Чтение онлайн

на главную - закладки

Жанры

Художественный мир новокрестьянской литературы
Шрифт:

В первые пореволюционные годы новокрестьянам была свойственна мифологизация истории, современность проецируется ими на Евангелие, ветхозаветные предания и пророчества. Будущее идеальное мироустройство, «новый Назарет», в их поэтическом мышлении удивительным образом совпадало с преображенной крестьянской Русью, с идеалом «праведной» земли. Ортодоксально-православные мотивы и образы сопрягаются со старообрядческими, сектантскими, прежде всего хлыстовскими представлениями.

С. Есенин пишет 11 «маленьких поэм», 11 глав на тему революционной мистерии, которые О. Воронова называет «русским Евангелием» [9, 11].

Для Клюева 1917 год означал конец кровопролития в мировой войне и начало Воскресения Руси, осуществление мечты «народа-Святогора»

о «вольной земле». Он воспевает «праздник великой Коммуны»: «Революцию и Матерь света в песнях возвеличим» («Товарищ»); «мы – кормчие мира, мы – боги и дети, в пурпурный Октябрь повернули рули» («Солнце осьмнадцатого года»); «за Землю, за Волю, за Хлеб трудовой идем мы на битву с врагами» («Красная песня»).

В 1918–1923 годах поэт живет в Вытегре. Он вступает в партию большевиков, печатается в газете «Звезда Вытегры». В статьях «Красный конь», «Красный набат», «Огненная грамота», «Огненное восхищение» и др. раскрывается концепция революции – Преображения, идея «сораспятия Христу». Революционные деяния «рати солнценосцев» осмысливаются как веление Бога: «Им Бог – восприемник, Россия же – мать» («Песнь Солнценосца»). Клюев использует евангельские мотивы, образы, стилистику библейских текстов и апокрифов, сектантских песен. Мифологемы Голгофы, креста, крови, Воскресения, Преображения, красно-золотая, солнечная цветопись определяют движение авторской мысли. Тема «красной» революции как «мировой мистерии» – ключевая в его сборнике «Медный кит» (1919).
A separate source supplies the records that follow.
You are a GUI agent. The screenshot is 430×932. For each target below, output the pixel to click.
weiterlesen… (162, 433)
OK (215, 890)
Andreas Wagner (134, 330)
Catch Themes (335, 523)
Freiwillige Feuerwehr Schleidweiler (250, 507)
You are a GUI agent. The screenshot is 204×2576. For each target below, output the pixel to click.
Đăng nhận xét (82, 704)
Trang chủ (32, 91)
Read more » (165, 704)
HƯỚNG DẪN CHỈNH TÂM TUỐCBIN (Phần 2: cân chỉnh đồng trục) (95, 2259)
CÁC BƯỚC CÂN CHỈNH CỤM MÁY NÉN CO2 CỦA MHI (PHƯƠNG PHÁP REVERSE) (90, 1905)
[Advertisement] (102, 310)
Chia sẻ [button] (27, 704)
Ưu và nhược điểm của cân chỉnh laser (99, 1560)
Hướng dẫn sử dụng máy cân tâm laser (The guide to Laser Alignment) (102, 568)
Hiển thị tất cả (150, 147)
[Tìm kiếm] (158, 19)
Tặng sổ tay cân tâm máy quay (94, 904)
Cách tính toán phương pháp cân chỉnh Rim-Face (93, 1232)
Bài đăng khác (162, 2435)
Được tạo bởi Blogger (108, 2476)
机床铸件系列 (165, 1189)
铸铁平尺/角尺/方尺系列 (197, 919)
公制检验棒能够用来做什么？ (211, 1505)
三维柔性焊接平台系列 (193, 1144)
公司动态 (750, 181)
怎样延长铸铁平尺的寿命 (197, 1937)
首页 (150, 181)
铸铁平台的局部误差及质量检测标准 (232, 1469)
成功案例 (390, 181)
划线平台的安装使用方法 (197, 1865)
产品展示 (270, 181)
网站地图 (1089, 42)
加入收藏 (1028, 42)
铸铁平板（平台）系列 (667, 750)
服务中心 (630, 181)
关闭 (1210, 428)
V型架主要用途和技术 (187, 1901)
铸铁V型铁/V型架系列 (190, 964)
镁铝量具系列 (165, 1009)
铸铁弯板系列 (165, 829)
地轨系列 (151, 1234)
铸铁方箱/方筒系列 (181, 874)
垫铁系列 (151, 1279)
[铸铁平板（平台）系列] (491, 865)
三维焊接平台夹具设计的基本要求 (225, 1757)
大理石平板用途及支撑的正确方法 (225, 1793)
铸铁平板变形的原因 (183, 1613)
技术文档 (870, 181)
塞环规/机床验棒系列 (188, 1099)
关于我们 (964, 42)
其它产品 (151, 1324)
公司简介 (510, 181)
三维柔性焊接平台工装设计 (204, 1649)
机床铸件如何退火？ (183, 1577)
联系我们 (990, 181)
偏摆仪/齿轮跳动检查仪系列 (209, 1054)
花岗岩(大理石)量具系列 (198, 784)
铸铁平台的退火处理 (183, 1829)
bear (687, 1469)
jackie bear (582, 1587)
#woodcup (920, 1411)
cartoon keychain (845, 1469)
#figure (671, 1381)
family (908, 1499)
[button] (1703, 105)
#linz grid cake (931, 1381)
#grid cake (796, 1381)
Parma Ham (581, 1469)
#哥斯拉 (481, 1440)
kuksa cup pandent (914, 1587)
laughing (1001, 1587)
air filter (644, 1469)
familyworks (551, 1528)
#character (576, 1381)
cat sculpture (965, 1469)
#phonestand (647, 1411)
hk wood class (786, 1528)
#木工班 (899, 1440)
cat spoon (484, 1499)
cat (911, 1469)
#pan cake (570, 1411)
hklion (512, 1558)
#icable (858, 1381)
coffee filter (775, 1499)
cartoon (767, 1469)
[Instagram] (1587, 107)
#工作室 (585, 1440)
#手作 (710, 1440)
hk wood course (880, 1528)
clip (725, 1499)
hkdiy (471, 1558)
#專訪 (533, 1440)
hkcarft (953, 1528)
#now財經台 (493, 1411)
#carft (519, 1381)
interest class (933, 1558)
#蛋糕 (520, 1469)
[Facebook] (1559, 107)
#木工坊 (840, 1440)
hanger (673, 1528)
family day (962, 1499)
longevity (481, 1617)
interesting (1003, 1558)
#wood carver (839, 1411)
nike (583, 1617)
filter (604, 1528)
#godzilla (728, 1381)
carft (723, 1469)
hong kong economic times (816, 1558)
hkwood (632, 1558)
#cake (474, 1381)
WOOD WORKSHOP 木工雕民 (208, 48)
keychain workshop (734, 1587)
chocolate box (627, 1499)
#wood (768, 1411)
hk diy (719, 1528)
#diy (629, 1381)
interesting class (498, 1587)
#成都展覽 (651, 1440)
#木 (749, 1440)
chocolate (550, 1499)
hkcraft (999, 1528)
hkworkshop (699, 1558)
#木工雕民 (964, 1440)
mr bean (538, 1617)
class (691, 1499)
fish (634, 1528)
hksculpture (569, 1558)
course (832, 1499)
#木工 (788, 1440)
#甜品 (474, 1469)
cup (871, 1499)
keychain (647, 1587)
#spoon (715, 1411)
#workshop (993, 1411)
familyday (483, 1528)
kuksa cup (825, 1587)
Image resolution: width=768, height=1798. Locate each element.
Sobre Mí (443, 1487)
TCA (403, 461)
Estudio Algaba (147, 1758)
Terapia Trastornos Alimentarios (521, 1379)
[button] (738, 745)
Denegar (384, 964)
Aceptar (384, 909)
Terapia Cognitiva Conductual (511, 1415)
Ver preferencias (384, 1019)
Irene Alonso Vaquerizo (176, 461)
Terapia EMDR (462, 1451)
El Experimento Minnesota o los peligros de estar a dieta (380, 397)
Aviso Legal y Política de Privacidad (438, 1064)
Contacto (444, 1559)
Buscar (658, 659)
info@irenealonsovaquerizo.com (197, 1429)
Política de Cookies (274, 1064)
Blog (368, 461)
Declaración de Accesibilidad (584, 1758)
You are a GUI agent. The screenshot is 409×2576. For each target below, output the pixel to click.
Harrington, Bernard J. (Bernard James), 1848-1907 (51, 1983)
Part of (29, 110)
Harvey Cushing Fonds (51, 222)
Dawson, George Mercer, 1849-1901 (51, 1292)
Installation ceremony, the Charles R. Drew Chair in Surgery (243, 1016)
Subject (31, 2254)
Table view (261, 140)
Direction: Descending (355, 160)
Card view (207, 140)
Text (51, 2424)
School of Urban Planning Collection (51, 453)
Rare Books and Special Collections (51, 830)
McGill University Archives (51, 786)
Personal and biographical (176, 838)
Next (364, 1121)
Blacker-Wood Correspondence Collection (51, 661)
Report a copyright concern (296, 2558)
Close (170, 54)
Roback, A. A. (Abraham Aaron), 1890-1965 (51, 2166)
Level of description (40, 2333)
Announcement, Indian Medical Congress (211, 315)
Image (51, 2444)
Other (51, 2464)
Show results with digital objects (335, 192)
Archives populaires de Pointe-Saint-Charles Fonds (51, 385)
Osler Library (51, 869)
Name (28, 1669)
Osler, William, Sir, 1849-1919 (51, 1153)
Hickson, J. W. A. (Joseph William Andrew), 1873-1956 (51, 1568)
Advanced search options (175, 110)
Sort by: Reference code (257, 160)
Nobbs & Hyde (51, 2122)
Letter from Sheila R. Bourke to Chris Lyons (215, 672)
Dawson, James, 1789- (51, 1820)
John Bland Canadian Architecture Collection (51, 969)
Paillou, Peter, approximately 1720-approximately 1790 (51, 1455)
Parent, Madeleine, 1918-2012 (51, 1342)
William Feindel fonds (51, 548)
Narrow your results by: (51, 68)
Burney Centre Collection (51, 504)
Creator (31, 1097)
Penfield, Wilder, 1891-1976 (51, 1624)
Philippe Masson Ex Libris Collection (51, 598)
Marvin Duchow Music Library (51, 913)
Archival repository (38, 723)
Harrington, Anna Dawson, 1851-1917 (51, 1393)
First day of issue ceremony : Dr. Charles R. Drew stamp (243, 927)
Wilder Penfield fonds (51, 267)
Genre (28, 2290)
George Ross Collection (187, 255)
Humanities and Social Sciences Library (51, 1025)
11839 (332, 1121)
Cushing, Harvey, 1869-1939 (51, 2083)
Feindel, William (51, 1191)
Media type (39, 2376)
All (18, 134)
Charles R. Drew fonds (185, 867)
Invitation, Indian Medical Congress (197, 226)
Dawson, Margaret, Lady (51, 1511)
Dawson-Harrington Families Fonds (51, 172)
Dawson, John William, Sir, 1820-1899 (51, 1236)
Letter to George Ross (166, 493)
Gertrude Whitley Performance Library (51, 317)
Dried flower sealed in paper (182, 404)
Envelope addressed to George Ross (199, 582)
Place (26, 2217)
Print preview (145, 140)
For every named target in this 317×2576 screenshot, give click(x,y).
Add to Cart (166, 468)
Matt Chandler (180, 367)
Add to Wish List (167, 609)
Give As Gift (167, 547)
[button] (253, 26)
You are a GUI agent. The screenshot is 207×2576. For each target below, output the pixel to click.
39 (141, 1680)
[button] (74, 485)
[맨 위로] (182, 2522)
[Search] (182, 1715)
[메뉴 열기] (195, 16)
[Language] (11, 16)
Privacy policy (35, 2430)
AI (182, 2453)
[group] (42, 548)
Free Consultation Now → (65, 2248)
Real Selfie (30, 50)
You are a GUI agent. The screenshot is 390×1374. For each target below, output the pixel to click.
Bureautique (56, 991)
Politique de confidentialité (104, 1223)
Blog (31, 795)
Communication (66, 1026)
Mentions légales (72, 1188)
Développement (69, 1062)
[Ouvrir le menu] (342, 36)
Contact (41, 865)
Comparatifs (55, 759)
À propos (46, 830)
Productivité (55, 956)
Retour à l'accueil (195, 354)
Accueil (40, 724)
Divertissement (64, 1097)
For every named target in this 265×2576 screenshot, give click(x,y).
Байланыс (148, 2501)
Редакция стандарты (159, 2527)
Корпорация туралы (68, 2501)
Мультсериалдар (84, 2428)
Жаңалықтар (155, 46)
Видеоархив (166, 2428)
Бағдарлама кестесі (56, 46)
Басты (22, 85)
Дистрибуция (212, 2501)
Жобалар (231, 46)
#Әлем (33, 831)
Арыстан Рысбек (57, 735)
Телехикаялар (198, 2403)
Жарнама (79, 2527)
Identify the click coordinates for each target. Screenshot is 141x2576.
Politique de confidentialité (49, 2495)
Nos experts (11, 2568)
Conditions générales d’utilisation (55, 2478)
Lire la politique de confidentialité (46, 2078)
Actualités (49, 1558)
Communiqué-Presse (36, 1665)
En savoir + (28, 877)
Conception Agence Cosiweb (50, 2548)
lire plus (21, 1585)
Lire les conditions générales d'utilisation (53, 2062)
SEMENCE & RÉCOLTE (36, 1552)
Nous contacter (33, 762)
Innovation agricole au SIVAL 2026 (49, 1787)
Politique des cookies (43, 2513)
Идеал «праведной земли» в поэзии новокрестьян включает крестьянский труд и народный быт. «Сготовить деду круп, помочь развесить сети, /лучину засветить и, слушая пургу, /как в сказке задремать на тридевять столетий, / в Садко оборотясь иль в вещего Вольту», – писал Клюев, подчеркивая единство созидания материальных и духовных ценностей. В стихотворении «Рождество избы» строительство избы изображается как сотворение мира:

Крепкогруд строитель-тайновидец,Перед ним щепа, как письмена,Запоет резная пава с крылец,Брызнет ярь с наличника окна [8, 251].

Еще один важный мотив новокрестьянской поэзии – единство мировой жизни и культуры, характерное, прежде всего, для поэзии Н. Клюева первых лет революции: «над избой взрастут баобабы»; «улыбнутся вигваму чумы»; «покумится Каргополь с Бомбеем»; «и моя сермяжная песня зазвенит чеченской зурной». Такая космическая образность поэта лишь внешне похожа на космизм Пролеткульта, но «интернационализм» Клюева отличается от богоборчества и беспочвенности пролет-культовцев и возникает на основе «всемирной отзывчивости» русской культуры и христианских пасхальных идей: «От Нила до кандального Байкала / Воскреснут все, кто погибли».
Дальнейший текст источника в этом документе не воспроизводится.